Clearly technology is to blame. They had assumed Hawking was a US citizen, safe from the horrors of socialised medicine. The whole hoo-ha arose, we confidently surmise, because of his voice synthesiser's accent.?

People in the US invariably assume everyone is in the US, and probably around the corner from themselves. Just take a look at most websites.


I get so many invitations, every week, to events in downtown nowheresville, which fail to mention which state they are in, let alone which country or continent.

dear sean

i am thrilled to have discovered this thread today (after several weeks on holiday). i am so infuriated by so many of the views of people in the US that i actually wrote an OpEd on the piece with a friend at the Washington Post (i'll send it to you separately if you wish). as someone who has lived extensively in both countries, i feel well placed to compare the healthcare. i can assure you that the NHS does just as good a job -- in some ways better, and in some ways worse.

on the whole though, i think the point (best made in the Independent earlier this week) is that an entire swathe of the US population (the "right") is just plain mean. in every definition of the word. unfortunately my own family, most of whom live in texas, fall into this category. their political views, including those on healthcare (and most certainly on Obama) are mean-spirited, selfish, greedy, and often utterly devoid of any kind of compassion.

that anyone in this day and age would consider postal service and education a god-given right BUT NOT HEALTHCARE is completely bonkers in my view.

i spent 30 years of my life in america. i was born there. love it. and dream of going back someday. but make no mistake, most american republicans hate poor people. plain and simple.

would that it were otherwise...

shosh

shoshntosh Wrote:

-------------------------------------------------------

> their

> political views, including those on healthcare

> (and most certainly on Obama) are mean-spirited,

> selfish, greedy, and often utterly devoid of any

> kind of compassion.

> that anyone in this day and age would consider

> postal service and education a god-given right BUT

> NOT HEALTHCARE is completely bonkers in my view.

> i spent 30 years of my life in america. i was born

> there. love it. and dream of going back someday.

> but make no mistake, most american republicans

> hate poor people. plain and simple.

(Dataset excerpts)
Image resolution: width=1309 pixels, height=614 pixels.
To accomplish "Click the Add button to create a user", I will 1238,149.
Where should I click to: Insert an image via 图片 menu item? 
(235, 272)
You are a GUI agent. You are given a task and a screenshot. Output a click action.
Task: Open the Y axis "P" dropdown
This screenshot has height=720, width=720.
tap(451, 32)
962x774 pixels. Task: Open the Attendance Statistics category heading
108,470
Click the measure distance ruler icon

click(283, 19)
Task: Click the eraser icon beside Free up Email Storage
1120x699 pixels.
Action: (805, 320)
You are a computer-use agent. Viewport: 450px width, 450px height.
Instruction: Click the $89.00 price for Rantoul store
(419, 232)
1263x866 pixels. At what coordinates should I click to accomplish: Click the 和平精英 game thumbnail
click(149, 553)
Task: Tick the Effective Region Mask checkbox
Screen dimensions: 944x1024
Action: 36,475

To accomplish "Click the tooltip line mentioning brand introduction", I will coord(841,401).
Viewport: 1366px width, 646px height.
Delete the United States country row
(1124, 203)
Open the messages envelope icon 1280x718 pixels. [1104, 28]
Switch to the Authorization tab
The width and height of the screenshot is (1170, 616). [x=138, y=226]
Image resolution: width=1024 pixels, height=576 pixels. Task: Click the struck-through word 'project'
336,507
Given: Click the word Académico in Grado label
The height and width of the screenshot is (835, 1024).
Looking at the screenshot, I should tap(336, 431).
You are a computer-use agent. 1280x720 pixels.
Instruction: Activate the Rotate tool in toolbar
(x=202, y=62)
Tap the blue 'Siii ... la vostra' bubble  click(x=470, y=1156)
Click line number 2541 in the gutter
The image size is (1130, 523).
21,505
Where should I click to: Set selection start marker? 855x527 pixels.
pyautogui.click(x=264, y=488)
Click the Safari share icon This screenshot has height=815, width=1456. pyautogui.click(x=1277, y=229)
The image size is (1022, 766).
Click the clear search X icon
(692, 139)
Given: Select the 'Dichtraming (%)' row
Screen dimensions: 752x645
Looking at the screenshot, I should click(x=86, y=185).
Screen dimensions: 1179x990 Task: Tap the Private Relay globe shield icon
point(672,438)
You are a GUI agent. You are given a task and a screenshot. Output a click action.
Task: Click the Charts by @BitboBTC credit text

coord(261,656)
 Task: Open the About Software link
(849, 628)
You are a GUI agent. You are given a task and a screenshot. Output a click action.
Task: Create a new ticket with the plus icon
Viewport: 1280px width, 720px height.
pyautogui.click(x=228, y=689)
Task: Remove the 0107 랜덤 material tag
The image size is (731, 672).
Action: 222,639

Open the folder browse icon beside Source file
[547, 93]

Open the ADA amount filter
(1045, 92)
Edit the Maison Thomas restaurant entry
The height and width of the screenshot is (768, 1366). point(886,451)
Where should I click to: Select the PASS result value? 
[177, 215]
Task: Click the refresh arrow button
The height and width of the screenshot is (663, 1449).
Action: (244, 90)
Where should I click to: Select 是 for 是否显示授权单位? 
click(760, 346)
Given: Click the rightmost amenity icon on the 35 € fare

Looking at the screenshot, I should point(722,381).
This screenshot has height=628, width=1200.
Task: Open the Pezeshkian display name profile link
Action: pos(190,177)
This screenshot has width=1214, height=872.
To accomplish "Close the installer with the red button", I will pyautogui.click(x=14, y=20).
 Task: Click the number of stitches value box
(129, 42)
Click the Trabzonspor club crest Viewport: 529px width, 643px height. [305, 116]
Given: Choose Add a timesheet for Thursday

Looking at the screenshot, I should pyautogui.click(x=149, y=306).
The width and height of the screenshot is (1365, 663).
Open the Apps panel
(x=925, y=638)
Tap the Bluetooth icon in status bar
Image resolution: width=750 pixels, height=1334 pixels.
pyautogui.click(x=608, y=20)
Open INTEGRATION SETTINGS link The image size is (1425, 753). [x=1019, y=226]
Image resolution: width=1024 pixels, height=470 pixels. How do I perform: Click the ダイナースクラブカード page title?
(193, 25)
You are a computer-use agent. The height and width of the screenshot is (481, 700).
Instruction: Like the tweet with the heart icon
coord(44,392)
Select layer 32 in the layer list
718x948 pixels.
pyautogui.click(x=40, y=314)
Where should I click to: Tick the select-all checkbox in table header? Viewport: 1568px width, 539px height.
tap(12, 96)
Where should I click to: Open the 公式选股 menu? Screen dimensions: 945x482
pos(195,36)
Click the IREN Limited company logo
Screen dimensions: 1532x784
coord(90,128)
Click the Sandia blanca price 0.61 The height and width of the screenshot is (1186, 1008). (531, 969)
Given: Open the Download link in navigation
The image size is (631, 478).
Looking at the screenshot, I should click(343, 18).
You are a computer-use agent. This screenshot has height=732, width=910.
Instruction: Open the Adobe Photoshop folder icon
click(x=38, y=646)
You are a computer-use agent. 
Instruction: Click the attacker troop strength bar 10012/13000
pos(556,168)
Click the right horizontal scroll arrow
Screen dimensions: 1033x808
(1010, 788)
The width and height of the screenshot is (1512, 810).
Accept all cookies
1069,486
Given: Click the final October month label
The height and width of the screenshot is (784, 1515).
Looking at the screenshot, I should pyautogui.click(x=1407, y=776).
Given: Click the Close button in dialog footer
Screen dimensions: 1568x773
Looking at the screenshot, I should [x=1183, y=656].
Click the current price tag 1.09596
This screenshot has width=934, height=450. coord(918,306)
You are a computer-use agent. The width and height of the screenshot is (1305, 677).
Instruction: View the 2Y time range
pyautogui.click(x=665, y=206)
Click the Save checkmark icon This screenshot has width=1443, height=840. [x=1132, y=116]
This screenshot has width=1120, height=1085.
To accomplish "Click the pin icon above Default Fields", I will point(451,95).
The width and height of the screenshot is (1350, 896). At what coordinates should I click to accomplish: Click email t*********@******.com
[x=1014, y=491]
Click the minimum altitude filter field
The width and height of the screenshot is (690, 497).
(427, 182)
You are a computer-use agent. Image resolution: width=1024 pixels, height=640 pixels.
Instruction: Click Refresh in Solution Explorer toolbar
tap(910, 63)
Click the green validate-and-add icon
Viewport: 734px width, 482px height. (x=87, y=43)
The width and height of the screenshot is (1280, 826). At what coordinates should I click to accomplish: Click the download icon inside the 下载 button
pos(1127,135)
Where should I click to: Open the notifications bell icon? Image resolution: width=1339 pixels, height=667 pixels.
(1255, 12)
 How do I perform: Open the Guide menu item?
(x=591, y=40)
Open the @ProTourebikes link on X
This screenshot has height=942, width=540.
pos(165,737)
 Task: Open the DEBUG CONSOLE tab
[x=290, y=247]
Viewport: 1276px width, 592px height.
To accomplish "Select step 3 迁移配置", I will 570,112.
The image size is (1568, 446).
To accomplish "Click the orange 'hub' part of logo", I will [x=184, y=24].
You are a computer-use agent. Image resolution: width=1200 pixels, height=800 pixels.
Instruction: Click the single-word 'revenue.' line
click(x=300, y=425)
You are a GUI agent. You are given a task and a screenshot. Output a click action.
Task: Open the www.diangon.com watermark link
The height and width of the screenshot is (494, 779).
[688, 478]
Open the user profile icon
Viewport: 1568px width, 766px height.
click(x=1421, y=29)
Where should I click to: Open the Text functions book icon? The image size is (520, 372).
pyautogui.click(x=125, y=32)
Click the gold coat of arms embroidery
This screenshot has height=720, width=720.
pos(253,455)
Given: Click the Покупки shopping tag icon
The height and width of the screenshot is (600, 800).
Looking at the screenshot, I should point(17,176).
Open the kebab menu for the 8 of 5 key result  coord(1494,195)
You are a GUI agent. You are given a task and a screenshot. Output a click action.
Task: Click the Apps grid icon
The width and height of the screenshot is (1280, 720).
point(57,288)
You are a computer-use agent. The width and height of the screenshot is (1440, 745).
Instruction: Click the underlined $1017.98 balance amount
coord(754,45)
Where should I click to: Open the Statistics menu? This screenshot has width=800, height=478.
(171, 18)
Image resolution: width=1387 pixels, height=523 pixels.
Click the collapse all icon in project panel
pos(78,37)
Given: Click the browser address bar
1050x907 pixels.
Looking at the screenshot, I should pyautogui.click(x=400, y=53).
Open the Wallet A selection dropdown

__Things to do__.
A - Return everything in the forum thread on US healthcare from "Clearly technology is" down to "country or continent.", copied word for word.
B - Resume the forum thread on US healthcare from where it stops.
The lines play no part in this.

__Results in order__.
A -
Clearly technology is to blame. They had assumed Hawking was a US citizen, safe from the horrors of socialised medicine. The whole hoo-ha arose, we confidently surmise, because of his voice synthesiser's accent.?

People in the US invariably assume everyone is in the US, and probably around the corner from themselves. Just take a look at most websites.


I get so many invitations, every week, to events in downtown nowheresville, which fail to mention which state they are in, let alone which country or continent.

B -
I don?t think this is restricted to the ?right? in the US. I have the misfortune of working with a number of prominent supporters and members of the Tory party (you know the one who are going to be the next government) and all these things apply to many them in equal measure.


Not all mind you. There are a few who are just delusional.


Anyway I hear them discussing with glee how they will be able to slash NHS and education spending and launch plans to get rid of state pensions all with the ultimate outcome of handing more power and leverage over the people to the private sector.

  • 3 weeks later...

My fiancee is an American. She has had the benefit of health insurance paid for by her fathers employers, she is currently studying for her Phd in pharmacology, she is whole heartedly in favour of health reforms in the US, although there are problems in our health system it is a system that is open to anyone in need of life saving treatment and that is such a positive thing.I am very proud of that and so is she. It seems to me the bashing of the Uk health system by the yanks is mainly down to ignorance by the main part of the population, and greed by the massive healthcare lobby who make trillions of dollars a year and who are activley encouraging the NHS bashing by feeding disinformation to the majority of the populas who know no better and it is in there political interest to do so.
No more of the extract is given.